For the 2019-20 academic year, the monthly seminar “Consideration in Ethics”, which was previously mandatory for juniors to attend, has been put on pause. This decision has left some students wondering why.
Before touching on the reason for pausing the seminar, let us look back to remind ourselves how it began. For years, Dr. Lee Eysturlid wondered why the teaching of ethics was not integrated into IMSA’s classes, especially when its mission statement claimed to ignite ethical minds. With Dr. Robert Kiely’s help, he proposed to then-president Max McGee that the school engage students in ethics education. A plan for an ethics class was accepted, solidified, and implemented, becoming “Consideration in Ethics”.

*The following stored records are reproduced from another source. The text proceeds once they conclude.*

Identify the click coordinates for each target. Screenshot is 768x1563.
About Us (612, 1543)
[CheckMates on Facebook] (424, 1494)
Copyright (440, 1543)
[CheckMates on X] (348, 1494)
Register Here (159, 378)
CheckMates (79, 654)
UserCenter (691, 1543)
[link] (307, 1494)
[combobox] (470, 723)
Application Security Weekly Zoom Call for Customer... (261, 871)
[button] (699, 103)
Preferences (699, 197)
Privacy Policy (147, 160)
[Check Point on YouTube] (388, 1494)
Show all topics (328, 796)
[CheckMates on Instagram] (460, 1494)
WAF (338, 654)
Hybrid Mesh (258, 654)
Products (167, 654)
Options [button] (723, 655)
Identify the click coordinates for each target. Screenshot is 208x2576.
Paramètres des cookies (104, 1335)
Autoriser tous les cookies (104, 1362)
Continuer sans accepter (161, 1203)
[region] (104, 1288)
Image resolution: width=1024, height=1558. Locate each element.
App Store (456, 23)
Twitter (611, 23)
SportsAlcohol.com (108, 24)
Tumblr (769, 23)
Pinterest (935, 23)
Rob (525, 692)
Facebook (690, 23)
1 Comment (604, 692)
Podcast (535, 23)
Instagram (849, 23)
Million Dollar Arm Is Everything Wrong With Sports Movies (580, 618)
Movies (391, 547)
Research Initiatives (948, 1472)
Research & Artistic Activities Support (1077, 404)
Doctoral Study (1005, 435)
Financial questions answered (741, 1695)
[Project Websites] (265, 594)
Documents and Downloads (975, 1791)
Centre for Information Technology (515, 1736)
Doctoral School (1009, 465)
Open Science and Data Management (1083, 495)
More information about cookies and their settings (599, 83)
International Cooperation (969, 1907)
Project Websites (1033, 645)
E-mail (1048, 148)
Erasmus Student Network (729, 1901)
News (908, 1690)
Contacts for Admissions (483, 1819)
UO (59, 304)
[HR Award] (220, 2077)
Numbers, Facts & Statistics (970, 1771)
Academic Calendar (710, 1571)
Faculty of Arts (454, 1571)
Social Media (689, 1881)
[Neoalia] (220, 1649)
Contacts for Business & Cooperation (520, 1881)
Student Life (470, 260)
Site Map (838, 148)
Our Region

When Dr. Torres assumed IMSA’s presidency, he began to re-examine the purpose of this seminar. After attending many sessions between 2015 through 2017 and almost every session during the 2018-19 academic year, he came to the realization that it appeared the purpose of the seminar was to make students aware that there is a field of ethics. Unfortunately, this purpose did not align fully with IMSA’s mission to ignite ethical minds. As Dr. Torres explained, “There’s a difference between teaching people that there’s a field of ethics and helping them to become ethical. It’s like saying ‘we’re going to teach people that there is a scientific method and that there are scientists out there, but we’re not going to teach them how to do science’.”
This realization led Dr. Torres to pause the seminar until a curriculum which truly teaches students how to be ethical could be established. The president believes the seminar could center around a single theory of ethics, rather than merely introducing students to several normative ethical theories. He also hopes that the classes can focus on the applications of ethics to other fields. Lastly, he plans to gather a group of individuals to build and implement this curriculum. At the moment, this idea is still in its early stages of development, as no decisions have yet been made regarding which theory or theories of ethics to teach, which fields to integrate with ethics, and which individuals will be members of the team overseeing these changes.
For students who were hoping to gain a deep understanding of ethics, there’s still hope! Dr. Eysturlid stated that, if students show interest, he would consider creating an elective on ethics.